→ Description of the task
Copy out these lines verbatim.

→ Input rows

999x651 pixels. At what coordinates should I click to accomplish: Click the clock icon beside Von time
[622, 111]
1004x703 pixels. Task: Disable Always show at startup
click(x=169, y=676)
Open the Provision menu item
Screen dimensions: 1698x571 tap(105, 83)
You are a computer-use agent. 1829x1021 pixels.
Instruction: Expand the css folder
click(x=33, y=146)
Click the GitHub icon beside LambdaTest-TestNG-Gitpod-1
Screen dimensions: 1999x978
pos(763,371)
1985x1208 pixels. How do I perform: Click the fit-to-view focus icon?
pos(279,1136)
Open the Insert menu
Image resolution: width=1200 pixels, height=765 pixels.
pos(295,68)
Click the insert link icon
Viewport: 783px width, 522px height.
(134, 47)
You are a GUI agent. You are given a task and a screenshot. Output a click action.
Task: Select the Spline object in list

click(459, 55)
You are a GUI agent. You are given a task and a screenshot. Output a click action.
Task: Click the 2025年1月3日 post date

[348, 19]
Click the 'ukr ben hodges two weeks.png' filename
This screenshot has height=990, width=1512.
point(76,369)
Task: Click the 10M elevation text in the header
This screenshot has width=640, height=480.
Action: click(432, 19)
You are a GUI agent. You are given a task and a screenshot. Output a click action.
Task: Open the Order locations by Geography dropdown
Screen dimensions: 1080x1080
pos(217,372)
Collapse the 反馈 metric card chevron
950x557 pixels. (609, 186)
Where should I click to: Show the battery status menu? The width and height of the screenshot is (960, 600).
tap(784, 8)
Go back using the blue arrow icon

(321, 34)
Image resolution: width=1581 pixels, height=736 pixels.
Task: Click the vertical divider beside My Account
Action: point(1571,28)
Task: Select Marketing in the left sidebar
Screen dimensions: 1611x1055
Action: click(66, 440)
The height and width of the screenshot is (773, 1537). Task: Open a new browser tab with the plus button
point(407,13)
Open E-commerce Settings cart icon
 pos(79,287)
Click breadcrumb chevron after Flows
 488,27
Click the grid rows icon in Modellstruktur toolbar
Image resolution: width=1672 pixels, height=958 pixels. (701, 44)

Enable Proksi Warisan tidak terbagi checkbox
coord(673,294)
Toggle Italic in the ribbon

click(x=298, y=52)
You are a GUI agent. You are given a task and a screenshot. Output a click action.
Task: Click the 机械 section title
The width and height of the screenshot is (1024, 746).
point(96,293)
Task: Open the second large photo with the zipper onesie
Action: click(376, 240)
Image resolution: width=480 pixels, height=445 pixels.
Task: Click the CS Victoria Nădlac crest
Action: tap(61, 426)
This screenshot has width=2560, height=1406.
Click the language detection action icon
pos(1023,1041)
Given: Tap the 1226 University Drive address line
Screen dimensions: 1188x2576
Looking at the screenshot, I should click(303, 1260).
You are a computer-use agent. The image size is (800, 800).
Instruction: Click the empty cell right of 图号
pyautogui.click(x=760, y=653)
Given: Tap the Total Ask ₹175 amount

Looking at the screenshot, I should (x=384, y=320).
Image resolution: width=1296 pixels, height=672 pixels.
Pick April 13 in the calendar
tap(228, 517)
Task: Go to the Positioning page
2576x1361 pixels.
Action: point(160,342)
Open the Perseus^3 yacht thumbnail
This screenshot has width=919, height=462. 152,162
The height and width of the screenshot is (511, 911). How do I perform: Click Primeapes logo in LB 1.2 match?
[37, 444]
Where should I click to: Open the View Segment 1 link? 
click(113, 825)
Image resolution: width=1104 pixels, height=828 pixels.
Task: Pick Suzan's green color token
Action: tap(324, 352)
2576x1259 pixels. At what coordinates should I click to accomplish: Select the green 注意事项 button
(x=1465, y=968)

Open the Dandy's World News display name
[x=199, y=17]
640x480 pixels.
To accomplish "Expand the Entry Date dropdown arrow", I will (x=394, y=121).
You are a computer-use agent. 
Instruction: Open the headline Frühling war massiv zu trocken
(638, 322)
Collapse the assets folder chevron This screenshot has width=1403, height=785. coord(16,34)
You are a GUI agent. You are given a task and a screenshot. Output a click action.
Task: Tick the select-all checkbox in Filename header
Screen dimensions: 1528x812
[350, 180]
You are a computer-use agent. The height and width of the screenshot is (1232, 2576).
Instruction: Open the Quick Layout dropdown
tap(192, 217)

→ The response
999x651 pixels. At what coordinates should I click to accomplish: Click the clock icon beside Von time
[622, 111]
1004x703 pixels. Task: Disable Always show at startup
click(x=169, y=676)
Open the Provision menu item
Screen dimensions: 1698x571 tap(105, 83)
You are a computer-use agent. 1829x1021 pixels.
Instruction: Expand the css folder
click(x=33, y=146)
Click the GitHub icon beside LambdaTest-TestNG-Gitpod-1
Screen dimensions: 1999x978
pos(763,371)
1985x1208 pixels. How do I perform: Click the fit-to-view focus icon?
pos(279,1136)
Open the Insert menu
Image resolution: width=1200 pixels, height=765 pixels.
pos(295,68)
Click the insert link icon
Viewport: 783px width, 522px height.
(134, 47)
You are a GUI agent. You are given a task and a screenshot. Output a click action.
Task: Select the Spline object in list

click(459, 55)
You are a GUI agent. You are given a task and a screenshot. Output a click action.
Task: Click the 2025年1月3日 post date

[348, 19]
Click the 'ukr ben hodges two weeks.png' filename
This screenshot has height=990, width=1512.
point(76,369)
Task: Click the 10M elevation text in the header
This screenshot has width=640, height=480.
Action: click(432, 19)
You are a GUI agent. You are given a task and a screenshot. Output a click action.
Task: Open the Order locations by Geography dropdown
Screen dimensions: 1080x1080
pos(217,372)
Collapse the 反馈 metric card chevron
950x557 pixels. (609, 186)
Where should I click to: Show the battery status menu? The width and height of the screenshot is (960, 600).
tap(784, 8)
Go back using the blue arrow icon

(321, 34)
Image resolution: width=1581 pixels, height=736 pixels.
Task: Click the vertical divider beside My Account
Action: point(1571,28)
Task: Select Marketing in the left sidebar
Screen dimensions: 1611x1055
Action: click(66, 440)
The height and width of the screenshot is (773, 1537). Task: Open a new browser tab with the plus button
point(407,13)
Open E-commerce Settings cart icon
 pos(79,287)
Click breadcrumb chevron after Flows
 488,27
Click the grid rows icon in Modellstruktur toolbar
Image resolution: width=1672 pixels, height=958 pixels. (701, 44)

Enable Proksi Warisan tidak terbagi checkbox
coord(673,294)
Toggle Italic in the ribbon

click(x=298, y=52)
You are a GUI agent. You are given a task and a screenshot. Output a click action.
Task: Click the 机械 section title
The width and height of the screenshot is (1024, 746).
point(96,293)
Task: Open the second large photo with the zipper onesie
Action: click(376, 240)
Image resolution: width=480 pixels, height=445 pixels.
Task: Click the CS Victoria Nădlac crest
Action: tap(61, 426)
This screenshot has width=2560, height=1406.
Click the language detection action icon
pos(1023,1041)
Given: Tap the 1226 University Drive address line
Screen dimensions: 1188x2576
Looking at the screenshot, I should click(303, 1260).
You are a computer-use agent. The image size is (800, 800).
Instruction: Click the empty cell right of 图号
pyautogui.click(x=760, y=653)
Given: Tap the Total Ask ₹175 amount

Looking at the screenshot, I should (x=384, y=320).
Image resolution: width=1296 pixels, height=672 pixels.
Pick April 13 in the calendar
tap(228, 517)
Task: Go to the Positioning page
2576x1361 pixels.
Action: point(160,342)
Open the Perseus^3 yacht thumbnail
This screenshot has width=919, height=462. 152,162
The height and width of the screenshot is (511, 911). How do I perform: Click Primeapes logo in LB 1.2 match?
[37, 444]
Where should I click to: Open the View Segment 1 link? 
click(113, 825)
Image resolution: width=1104 pixels, height=828 pixels.
Task: Pick Suzan's green color token
Action: tap(324, 352)
2576x1259 pixels. At what coordinates should I click to accomplish: Select the green 注意事项 button
(x=1465, y=968)

Open the Dandy's World News display name
[x=199, y=17]
640x480 pixels.
To accomplish "Expand the Entry Date dropdown arrow", I will (x=394, y=121).
You are a computer-use agent. 
Instruction: Open the headline Frühling war massiv zu trocken
(638, 322)
Collapse the assets folder chevron This screenshot has width=1403, height=785. coord(16,34)
You are a GUI agent. You are given a task and a screenshot. Output a click action.
Task: Tick the select-all checkbox in Filename header
Screen dimensions: 1528x812
[350, 180]
You are a computer-use agent. The height and width of the screenshot is (1232, 2576).
Instruction: Open the Quick Layout dropdown
tap(192, 217)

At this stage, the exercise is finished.